For me, one of the most compelling demonstrations of the full potential of […] videographic open work (Eco, 1989) is my favorite video essay: Christian Keathley’s 50 Years On.

This is not the first time I have curated it: I did so at my blog just over three years ago shortly after the video went public online. If I look back at the note I wrote then, I see that, much as I appreciated it straightaway, the unusual form of this essay made me anxious to situate its meaning within its verbal film studies thread. My first impressions weren’t inapt. In holding onto them quite so tightly, though, I believe I closed the work down. I wrote:

[50 Years On] beautifully posits and explores the idea of two different viewing strategies in the cinema: what Keathley calls a “literate” mode in which “a single-minded gaze is directed toward the obvious [cinematic] figure on offer” on the screen; and a “non-literate” mode, less narrowly focused, roaming instead “over the frame, sensitive to its textures and surfaces”.

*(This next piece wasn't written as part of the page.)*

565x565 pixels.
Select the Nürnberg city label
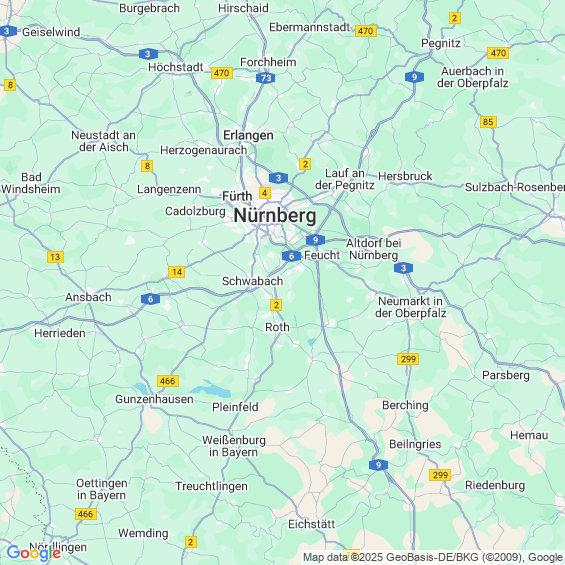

But it isn’t Keathley who directly names anything in this video – even though he performs the voice over. He–the video–works instead through citing and siting: interspersing, in surprising ways, black screens with fragments from favorite film sequences and beloved accounts of cinema from a range of writers and filmmakers, withholding their sources and identities until the end. A regular editing rhythm is established, then, as soon as we begin to rely on its rules, it is modulated. The visual track similarly shifts between: plungings into darkness; flashings of light; dense textures; the interval of a blink; space for searching looks over staging in depth; foregrounding; surfaces; figures moving quickly, singly, in crowds; meanderings and stillness. We experience modernity, anachronism, synchronicity, asynchrony.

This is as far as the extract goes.